Comparison of SQL & SPL: Join Operations (Ⅱ)

In this essay, we focus on join operations with many-to-one relationship.

The many-to-one relationship exists between tables where any number of records in the first table correspond to one record in the other table. The two tables usually have a foreign key association. A certain field in table A are associated with the primary key of table B. The field in table A that links to table B’s primary key is called the foreign key pointing to table B. Table B is called table A’s foreign key table.

Suppose there are employee table and department table. The department ID field in employee table points to department table’s ID field. One employee corresponds to one department, but one department could have multiple employees. The relationship of employee table and department table is many-to-one.

The one-to-many relationship and the many-to-one relationship are different, but SQL does not distinguish them. It provides no methods to handle them separately.

The method of handling a join operation with many-to-one relationship is completely different from that of dealing with one with one-to-many relationship. We convert foreign key values into corresponding records in the other table, or attach the target field value into the table at the “many” end, to generate a combined table on which queries can be performed. SQL does not offer a particular method to handle joins with the many-to-one relationship, it uses the ordinary JOIN to do the work. SPL provides A.switch()function and other functions to specifically optimize and speed up foreign-key-type joins (many-to-one association).

【Example 1】Get names of all employees and the department they work in based on EMPLOYEE table and DEPARTMENT table. Below is part of the source data:

EMPLOYEE:

IDNAMEBIRTHDAYDEPARTMENTIDSALARY
1Rebecca1974/11/2067000
2Ashley1980/07/19211000
3Rachel1970/12/1779000
4Emily1985/03/0737000
5Ashley1975/05/13616000

DEPARTMENT:

IDNAMEMANAGER
1Administration18
2Finance2
3HR4
4Marketing6
5Production7

SQL solution:

SQL uses JOIN statement to join two tables with the many-to-one relationship according to the condition that a foreign key field value is equivalent to the corresponding primary key value in the foreign key table. Here we use the left join to search for all employees. Below are SQL statements:

SELECT
      E.NAME, D.NAME DEPT_NAME
   FROM EMPLOYEE E
   LEFT JOIN
   DEPARTMENT D
   ON E.DEPARTMENTID=D.ID

SPL solution:

SPL A.switch() function converts values of DEPARTMENTID values into corresponding records in DEPARTMENT table.

A
1=T("Employee.txt")
2=T("Department.txt")
3=A1.switch(DEPARTMENTID, A2:ID)
4=A3.new(NAME, DEPARTMENTID.NAME:DEPT_NAME)

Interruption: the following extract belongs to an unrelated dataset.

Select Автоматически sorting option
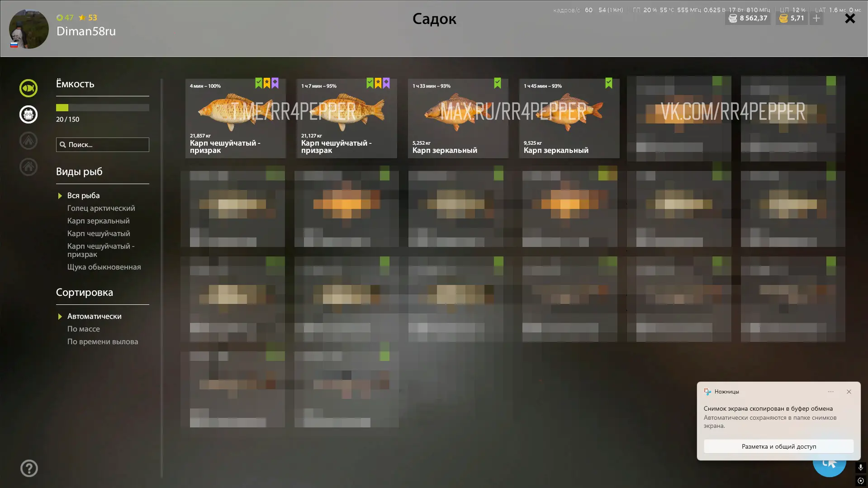 click(94, 316)
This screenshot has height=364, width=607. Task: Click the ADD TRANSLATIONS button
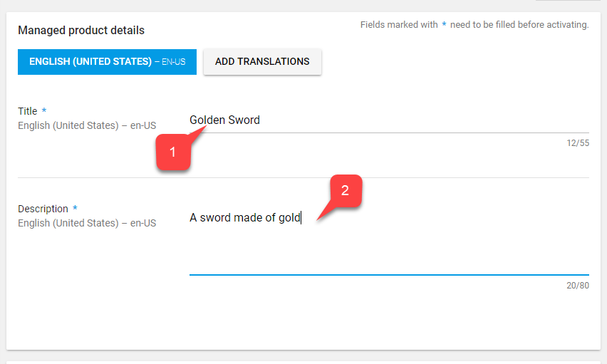click(262, 61)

A1: Import Employee table.
A2: Import Department table.
A3: A.switch() function objectifies foreign key values, by replacing DEPARTMENTID values with corresponding DEPARTMENT records.
A4: Return employee names and department names. The latter is obtained from NAME field of DEPARTMENT records.

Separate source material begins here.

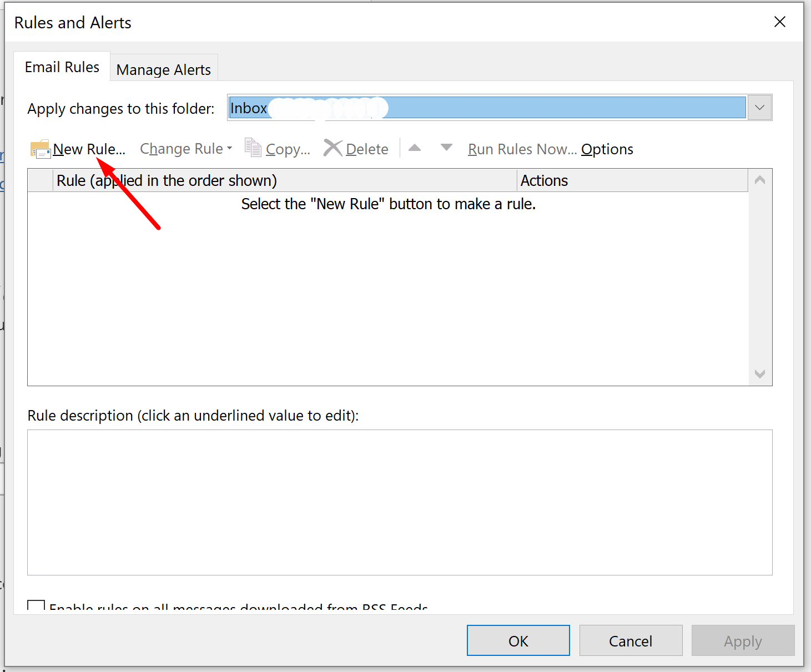The width and height of the screenshot is (811, 672).
Task: Apply the current rule changes
Action: 742,640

The case is simple. Both SQL and SPL can handle it well. Someone may ask why we objectify the foreign key instead of referencing the foreign key field during the join? Hope you can understand the reason through the following more complicated example.

【Example 2】Find the American employees whose managers are Chinese based on EMPLOYEE table and DEPARTMENT table. Below is part of the source data:

EMPLOYEE:

IDNAMEBIRTHDAYDEPARTMENTIDSALARY
1Rebecca1974/11/2067000
2Ashley1980/07/19211000
3Rachel1970/12/1779000
4Emily1985/03/0737000
5Ashley1975/05/13616000

DEPARTMENT:

IDNAMEMANAGER
1Administration18
2Finance2
3HR4
4Marketing6
5Production7

SQL solution:

Just adding the desired foreign key field to EMPLOYEE table is not right. We need two joins instead. The first is the join between DEPARTMENT table and EMPLOYEE table through ID field for getting nationalities of managers. The second join is between EMPLOYEE table and DEPARTMENT table through DEPARTMENTID field for getting the employees’ departments. Below are SQL statements:

SELECT *
   FROM EMPLOYEE E2
   LEFT JOIN
      (SELECT D1.ID,D1.MANAGER,E1.NATION MANAGER_NATION
      FROM DEPARTMENT D1
      LEFT JOIN EMPLOYEE E1
      ON D1.MANAGER=E1.ID
   ) D2
   ON E2.DEPARTMENTID=D2.ID
   WHERE D2.MANAGER_NATION='Chinese' AND E2.NATION='American'

This block of SQL code is rather complicated. Each join requires a layer of nested query and you need to know the target fields in the foreign key table in advance.

SPL solution:

SPL handles this task also through A.switch() function by objectifying foreign key values.

A
1=T("Employee.txt").keys(ID)
2=T("Department.txt").keys(ID)
3=A2.switch(MANAGER, A1)
4=A1.switch(DEPARTMENTID, A2)
5=A4.select(NATION=="American" && DEPARTMENTID.MANAGER.NATION=="Chinese")

A1: Import Employee table and set ID as the primary key.
A2: Import Department table and set ID as the primary key.
A3: Use A.switch() function to objectify foreign key field by converting Department table’s MANAGER field into corresponding Employee records.
A4: Use A.switch() function to objectify foreign key field by converting Employee table’s DEPARTMETNID field into corresponding Department records.
A5: Get records of American employees whose managers are Chinese.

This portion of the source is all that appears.